Terbukti di setiap konflik agraria tidak sedikit rakyat yang dibiarkan tertindas. Lihat saja apa yang terjadi di Rempang dan PIK 2. Ketika tanah rakyat dirampas dengan semena-mena begitu saja. Karena kekuasaan cenderung lebih berpihak kepada korporasi besar dan mengabaikan hak rakyat jelata. Dengan dalih investasi hak rakyat atas tanah bisa diabaikan. Mereka boleh digusur menggunakan aparat keamanan, bahkan preman.
Lalu dari segi pemerataan ekonomi apakah sudah diupayakan dengan serius? Ketika janji pembukaan jutaan lapangan kerja ternyata semuanya “zong”, ekonomi rakyat jelata yang morat-marit justru semakin dipersulit dengan beban pajak yang terus ditambah. Berbarengan dengan kenaikan harga BBM dan harga berbagai barang kebutuhan pokok.
Dalam hal ini, sangat layak dipertanyakan di mana letak kemerdekaan itu bagi rakyat banyak?
Jangan diabaikan apa yang telah dikemukakan banyak kalangan. Bahwa jurang kaya miskin itu sekarang menganga semakin lebar. Betapa tidak, dalam kondisi ekonomi rakyat yang kian terjepit terdapat kelompok yang disebut 0,00001% teratas. Atau tepatnya 50 orang terkaya di Indonesia, yang memiliki total kekayaan setara dengan gabungan harta dari sekitar 55 juta penduduk. Kekayaan mereka hampir 20% dari total kekayaan seluruh populasi Indonesia.
Mereka yang kemudian dikenal sebagai oligarkhi memiliki kekuasaan begitu besar terhadap banyak sektor strategis. Seperti energi, petrokimia, perbankan swasta, rokok, hingga infrastruktur digital dan pusat data.
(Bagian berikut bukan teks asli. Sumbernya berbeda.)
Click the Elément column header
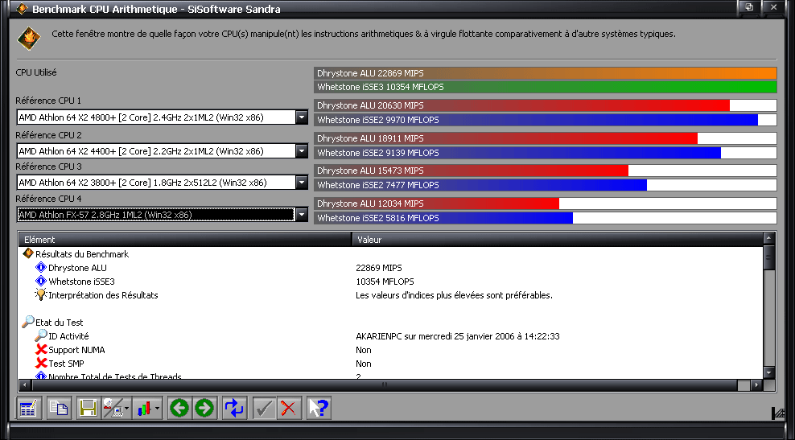The height and width of the screenshot is (440, 795). (185, 240)
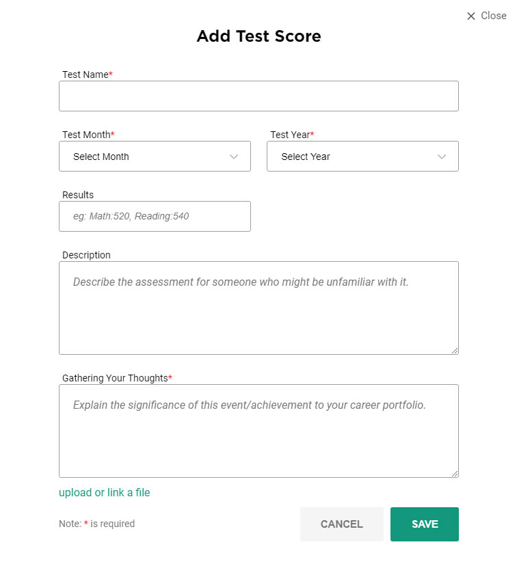Click into the Results field
Viewport: 517px width, 579px height.
tap(155, 217)
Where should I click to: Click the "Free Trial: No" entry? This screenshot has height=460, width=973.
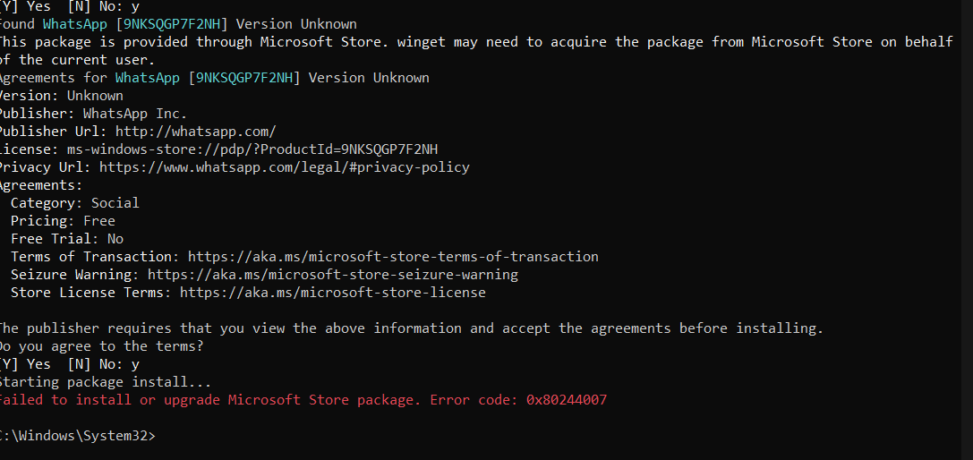point(67,239)
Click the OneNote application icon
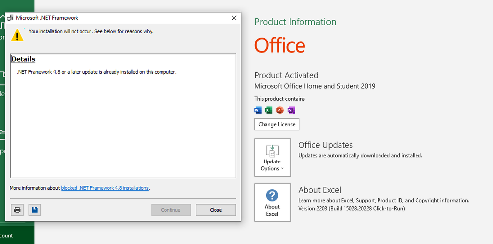This screenshot has height=244, width=493. pos(291,110)
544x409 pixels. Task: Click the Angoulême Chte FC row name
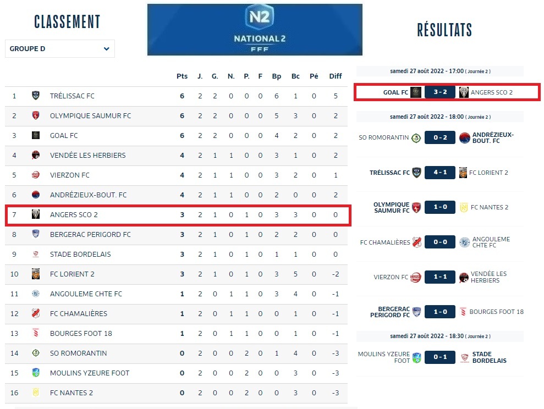(86, 294)
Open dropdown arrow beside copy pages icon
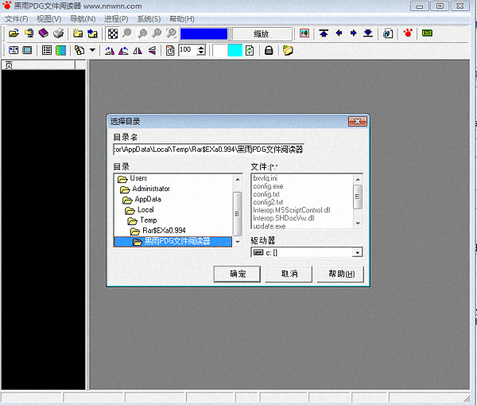Image resolution: width=477 pixels, height=405 pixels. (92, 50)

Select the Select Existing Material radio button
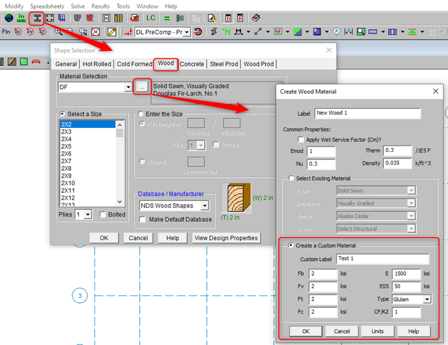(x=291, y=178)
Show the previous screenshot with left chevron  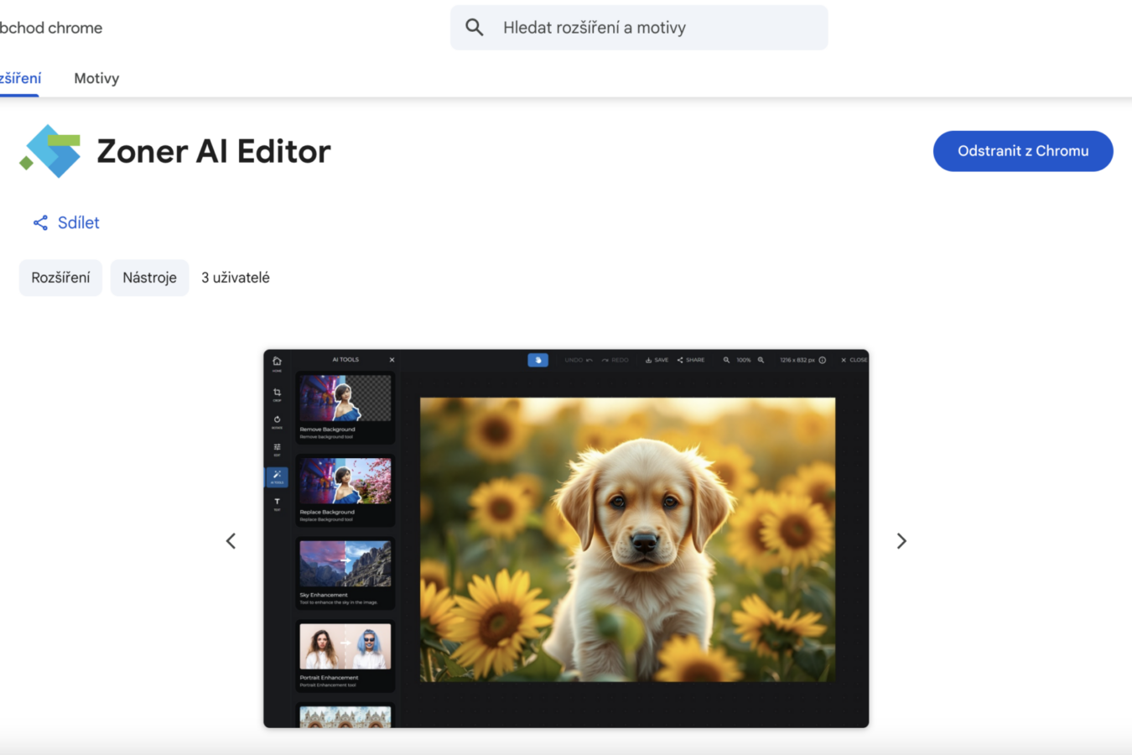coord(231,541)
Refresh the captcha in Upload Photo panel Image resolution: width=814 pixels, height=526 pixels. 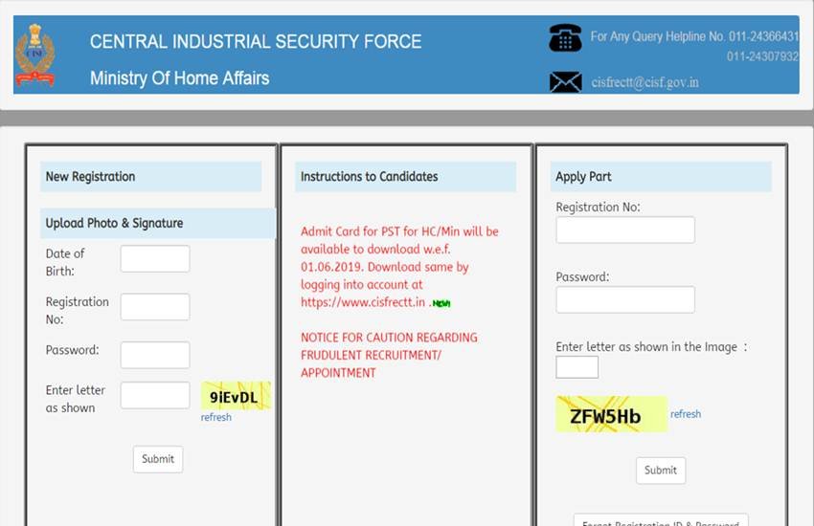click(x=216, y=417)
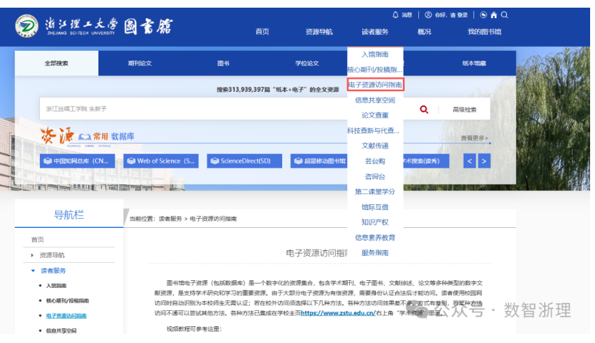595x343 pixels.
Task: Click the user account icon beside login
Action: (428, 15)
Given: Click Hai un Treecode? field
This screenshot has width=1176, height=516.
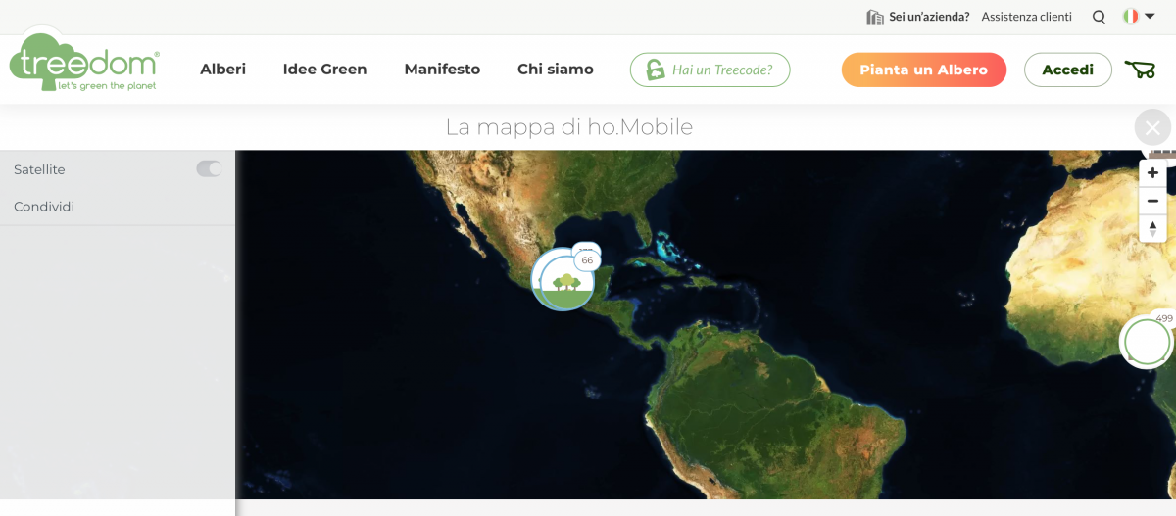Looking at the screenshot, I should (710, 70).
Dengan memahami sejumlah data di atas, tentu sulit bagi kita untuk mengatakan bahwa bangsa ini sudah mendapatkan kemerdekaan yang sejati. Karena itu bolehlah kita meminjam diksi bercanda Jokowi: Sudah tapi belum. Silahkan anda artikan sendiri, tentu saja.(*)
What's Your Reaction?
Like
0
Dislike
0
Love
0
Funny
0
Wow
0
Sad
0
Angry
0

Comments (0)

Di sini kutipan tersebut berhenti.